§ **Activity**:
Give the count of lines in the records that contain the string "will", and write nothing but that number.

§ **Task inputs**:
[Start of section]

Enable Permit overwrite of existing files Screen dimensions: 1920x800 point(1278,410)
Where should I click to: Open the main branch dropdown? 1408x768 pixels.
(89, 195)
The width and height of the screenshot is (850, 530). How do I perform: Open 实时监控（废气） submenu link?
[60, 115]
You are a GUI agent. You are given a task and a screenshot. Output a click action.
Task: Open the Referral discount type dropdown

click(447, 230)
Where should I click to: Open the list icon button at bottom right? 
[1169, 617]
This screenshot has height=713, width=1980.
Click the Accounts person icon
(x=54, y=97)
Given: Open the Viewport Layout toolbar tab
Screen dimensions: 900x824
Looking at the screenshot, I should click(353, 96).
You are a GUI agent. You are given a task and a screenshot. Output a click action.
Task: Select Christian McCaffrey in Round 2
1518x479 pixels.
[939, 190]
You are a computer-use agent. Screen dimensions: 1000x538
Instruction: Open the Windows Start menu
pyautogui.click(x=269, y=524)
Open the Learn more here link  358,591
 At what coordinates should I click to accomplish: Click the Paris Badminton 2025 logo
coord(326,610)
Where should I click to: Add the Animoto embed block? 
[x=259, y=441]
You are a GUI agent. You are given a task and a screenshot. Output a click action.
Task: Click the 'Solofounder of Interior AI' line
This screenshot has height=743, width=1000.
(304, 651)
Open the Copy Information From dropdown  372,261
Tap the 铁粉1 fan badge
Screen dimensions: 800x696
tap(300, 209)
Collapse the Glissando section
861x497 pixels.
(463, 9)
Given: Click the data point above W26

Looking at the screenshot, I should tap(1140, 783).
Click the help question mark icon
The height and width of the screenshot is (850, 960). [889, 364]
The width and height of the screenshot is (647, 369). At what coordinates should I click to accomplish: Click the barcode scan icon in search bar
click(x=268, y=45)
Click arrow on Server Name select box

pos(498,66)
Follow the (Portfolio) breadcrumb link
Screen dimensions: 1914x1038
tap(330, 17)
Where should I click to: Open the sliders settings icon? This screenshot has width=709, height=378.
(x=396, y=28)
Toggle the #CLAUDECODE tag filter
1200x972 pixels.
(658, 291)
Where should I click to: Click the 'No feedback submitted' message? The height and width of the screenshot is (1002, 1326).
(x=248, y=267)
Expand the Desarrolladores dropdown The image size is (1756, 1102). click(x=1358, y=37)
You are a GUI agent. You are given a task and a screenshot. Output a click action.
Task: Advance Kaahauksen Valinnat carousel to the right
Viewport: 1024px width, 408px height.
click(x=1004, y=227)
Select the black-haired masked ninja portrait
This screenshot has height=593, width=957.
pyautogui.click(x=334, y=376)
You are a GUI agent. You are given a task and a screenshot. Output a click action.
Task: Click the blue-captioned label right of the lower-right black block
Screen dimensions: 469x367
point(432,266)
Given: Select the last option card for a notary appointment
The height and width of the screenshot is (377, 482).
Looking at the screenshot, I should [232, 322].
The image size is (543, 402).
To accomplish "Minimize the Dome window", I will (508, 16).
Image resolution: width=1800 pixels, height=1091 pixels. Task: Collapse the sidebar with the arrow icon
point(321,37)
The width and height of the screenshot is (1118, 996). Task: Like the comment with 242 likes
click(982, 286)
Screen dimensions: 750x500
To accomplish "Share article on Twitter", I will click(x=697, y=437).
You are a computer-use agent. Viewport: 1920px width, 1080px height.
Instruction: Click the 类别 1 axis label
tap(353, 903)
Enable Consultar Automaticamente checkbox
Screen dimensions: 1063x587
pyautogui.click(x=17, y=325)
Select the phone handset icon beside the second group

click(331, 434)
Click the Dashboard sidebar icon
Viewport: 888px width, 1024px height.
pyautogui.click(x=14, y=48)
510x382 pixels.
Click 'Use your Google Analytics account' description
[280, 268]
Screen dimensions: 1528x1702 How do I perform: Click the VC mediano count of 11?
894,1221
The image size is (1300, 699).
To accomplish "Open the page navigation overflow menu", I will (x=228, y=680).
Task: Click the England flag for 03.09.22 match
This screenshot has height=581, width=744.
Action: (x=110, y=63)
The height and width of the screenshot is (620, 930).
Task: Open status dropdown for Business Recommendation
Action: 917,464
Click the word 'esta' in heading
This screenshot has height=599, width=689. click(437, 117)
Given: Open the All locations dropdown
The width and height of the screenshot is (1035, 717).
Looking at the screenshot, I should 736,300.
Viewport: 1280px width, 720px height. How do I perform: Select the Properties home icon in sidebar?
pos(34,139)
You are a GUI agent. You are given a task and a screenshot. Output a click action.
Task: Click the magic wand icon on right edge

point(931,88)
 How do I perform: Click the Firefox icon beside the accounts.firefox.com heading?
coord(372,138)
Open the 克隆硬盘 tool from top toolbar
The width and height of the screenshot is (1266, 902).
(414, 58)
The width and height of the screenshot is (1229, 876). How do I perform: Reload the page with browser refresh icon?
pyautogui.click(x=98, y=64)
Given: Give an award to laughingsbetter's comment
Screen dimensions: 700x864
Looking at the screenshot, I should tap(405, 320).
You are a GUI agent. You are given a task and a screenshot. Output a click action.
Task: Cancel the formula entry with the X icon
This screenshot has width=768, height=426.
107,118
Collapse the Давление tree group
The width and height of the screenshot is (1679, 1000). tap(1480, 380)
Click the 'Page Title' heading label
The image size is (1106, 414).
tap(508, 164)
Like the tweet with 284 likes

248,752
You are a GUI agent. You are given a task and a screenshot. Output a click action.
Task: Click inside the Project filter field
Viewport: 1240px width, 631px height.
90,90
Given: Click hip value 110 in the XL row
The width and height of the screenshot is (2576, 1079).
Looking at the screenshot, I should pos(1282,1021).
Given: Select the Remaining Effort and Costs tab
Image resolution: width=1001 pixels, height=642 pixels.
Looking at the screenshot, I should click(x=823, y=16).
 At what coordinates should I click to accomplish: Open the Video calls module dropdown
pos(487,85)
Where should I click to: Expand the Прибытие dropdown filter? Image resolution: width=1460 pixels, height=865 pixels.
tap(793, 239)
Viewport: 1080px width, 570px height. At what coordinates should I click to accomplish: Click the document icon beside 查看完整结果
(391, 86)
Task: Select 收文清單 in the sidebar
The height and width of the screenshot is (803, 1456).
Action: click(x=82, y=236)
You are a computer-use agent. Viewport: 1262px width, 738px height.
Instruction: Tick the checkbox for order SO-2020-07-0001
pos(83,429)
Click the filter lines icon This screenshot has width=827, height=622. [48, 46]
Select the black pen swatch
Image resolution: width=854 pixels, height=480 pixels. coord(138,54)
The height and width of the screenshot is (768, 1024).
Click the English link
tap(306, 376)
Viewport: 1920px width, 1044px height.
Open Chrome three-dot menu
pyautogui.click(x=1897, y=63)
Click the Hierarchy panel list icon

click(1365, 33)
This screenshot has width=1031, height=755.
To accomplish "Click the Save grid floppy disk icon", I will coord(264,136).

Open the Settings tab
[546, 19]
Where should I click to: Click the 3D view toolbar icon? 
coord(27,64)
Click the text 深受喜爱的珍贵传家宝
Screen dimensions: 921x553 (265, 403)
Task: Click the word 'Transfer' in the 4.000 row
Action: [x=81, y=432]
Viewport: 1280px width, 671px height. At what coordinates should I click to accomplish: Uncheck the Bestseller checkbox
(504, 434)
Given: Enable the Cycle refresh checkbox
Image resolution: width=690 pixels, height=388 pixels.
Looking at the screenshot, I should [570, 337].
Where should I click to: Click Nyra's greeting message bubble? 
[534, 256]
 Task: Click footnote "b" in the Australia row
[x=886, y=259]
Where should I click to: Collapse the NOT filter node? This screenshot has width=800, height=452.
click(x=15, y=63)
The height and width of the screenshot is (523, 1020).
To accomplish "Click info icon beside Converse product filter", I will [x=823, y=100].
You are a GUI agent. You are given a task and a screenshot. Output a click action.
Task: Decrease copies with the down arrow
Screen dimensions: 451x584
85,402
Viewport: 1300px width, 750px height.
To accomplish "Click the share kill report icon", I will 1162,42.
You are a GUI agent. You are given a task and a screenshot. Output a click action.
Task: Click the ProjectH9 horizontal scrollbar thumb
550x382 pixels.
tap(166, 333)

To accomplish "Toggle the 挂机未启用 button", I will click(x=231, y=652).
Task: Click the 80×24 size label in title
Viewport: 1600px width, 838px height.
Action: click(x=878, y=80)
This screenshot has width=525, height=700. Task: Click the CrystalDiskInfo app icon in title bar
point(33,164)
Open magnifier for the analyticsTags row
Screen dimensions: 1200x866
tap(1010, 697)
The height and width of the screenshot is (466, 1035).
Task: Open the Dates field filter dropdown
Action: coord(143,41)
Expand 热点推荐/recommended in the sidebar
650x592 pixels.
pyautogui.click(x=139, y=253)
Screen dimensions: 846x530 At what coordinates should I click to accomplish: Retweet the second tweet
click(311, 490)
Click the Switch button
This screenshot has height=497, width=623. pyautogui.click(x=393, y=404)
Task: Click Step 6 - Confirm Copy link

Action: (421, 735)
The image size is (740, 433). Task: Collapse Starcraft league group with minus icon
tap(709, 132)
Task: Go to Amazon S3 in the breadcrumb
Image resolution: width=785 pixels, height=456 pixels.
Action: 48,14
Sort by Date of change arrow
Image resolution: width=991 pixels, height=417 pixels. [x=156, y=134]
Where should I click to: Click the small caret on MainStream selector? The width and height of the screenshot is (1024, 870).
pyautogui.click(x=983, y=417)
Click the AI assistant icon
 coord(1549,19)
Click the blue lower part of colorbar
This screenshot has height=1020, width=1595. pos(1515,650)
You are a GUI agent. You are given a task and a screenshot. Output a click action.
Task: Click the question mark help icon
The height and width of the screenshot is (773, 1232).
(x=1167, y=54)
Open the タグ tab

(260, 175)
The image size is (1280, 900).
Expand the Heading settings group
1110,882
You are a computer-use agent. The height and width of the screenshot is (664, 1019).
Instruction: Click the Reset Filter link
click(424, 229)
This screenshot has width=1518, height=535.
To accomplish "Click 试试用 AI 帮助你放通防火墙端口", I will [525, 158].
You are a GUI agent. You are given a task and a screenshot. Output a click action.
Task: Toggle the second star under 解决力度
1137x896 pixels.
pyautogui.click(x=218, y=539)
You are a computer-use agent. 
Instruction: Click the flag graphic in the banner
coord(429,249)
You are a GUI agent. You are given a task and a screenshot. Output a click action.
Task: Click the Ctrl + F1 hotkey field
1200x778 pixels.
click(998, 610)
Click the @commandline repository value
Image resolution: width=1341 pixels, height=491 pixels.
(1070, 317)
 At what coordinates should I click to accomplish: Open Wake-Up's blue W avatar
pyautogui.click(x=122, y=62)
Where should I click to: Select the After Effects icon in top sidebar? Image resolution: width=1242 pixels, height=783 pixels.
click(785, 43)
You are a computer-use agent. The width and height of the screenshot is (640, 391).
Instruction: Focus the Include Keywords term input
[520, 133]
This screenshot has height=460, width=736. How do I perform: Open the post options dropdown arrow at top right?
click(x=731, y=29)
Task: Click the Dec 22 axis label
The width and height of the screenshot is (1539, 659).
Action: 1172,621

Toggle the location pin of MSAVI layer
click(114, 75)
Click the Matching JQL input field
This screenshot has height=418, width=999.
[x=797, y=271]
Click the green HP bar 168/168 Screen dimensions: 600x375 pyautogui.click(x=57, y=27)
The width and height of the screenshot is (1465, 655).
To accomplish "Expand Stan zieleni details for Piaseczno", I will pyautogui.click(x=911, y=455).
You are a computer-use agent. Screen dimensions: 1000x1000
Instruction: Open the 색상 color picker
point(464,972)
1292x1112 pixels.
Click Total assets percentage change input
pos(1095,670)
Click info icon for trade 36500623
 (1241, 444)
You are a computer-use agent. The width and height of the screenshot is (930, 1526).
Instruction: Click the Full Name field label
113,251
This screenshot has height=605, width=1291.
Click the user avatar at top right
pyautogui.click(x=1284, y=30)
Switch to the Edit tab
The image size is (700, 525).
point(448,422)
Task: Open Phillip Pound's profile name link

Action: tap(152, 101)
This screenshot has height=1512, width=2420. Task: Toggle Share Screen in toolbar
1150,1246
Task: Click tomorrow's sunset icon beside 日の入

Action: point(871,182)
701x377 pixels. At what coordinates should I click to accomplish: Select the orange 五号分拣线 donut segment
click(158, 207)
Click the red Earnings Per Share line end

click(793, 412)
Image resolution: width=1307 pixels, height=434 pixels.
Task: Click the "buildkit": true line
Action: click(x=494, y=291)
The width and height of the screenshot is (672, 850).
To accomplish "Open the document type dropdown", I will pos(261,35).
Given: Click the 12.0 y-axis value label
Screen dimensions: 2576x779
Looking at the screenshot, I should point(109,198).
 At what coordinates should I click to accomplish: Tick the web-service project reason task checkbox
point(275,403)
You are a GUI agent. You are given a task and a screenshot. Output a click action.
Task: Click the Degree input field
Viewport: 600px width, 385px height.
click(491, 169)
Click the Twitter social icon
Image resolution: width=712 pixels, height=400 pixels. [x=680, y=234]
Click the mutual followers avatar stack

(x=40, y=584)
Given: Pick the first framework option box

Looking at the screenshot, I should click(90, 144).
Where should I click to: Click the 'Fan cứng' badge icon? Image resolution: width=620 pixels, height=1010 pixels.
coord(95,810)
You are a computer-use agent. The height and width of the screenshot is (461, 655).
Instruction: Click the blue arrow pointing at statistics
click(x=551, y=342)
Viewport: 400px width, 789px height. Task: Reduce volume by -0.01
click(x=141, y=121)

[End of section]

§ **Result of this exercise**:
10